Checking myself

Am I ok? Am I doing everything right? Am I wrong for expecting her to stop “voicing her opinion” because I feel like she’s trying to change my mind or tell me how to think. Am I wrong for getting upset at things that aren’t intended to hurt me? Am I wrong for expecting her to remember what I like and don’t like and don’t try to get me to do those things? Am I wrong for believing a best friend is on the same level as a boyfriend?

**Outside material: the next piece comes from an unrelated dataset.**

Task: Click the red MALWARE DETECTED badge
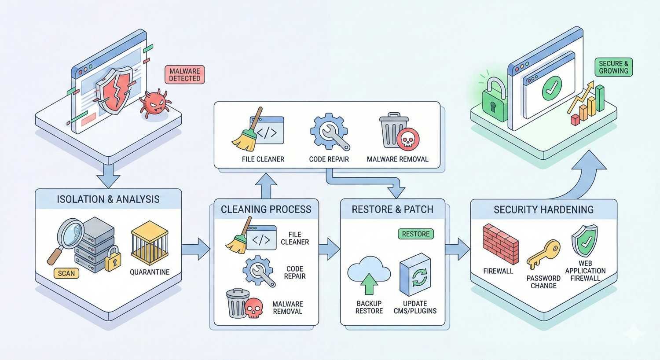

Actually I think all I want is to feel accepted and respected. Even if we don’t tell each other everything or understand each other’s viewpoint on situations I just want to know that you won’t try to tell me I should behave or think differently. Of course give me your opinion but if you keep “giving your opinion” it eventually becomes you forcing your opinion onto me and that’s not cool. I want you to respect what I say and leave it at that. If I tell you I didn’t have sex with him I want you to believe me. I don’t care if you walked in on us naked. You can’t look at my life the same way you look at yours, I’m not going to do the same thing in the same situation as you. I understand the things I say seem crazy or weird or unlikely to you but guess what it’s true. I just want you to trust that I would never lie to you. What’s the point in never lying if you can’t get 100% trust from those close to you?? Makes me just wanna start lying. Will make life a lot easier.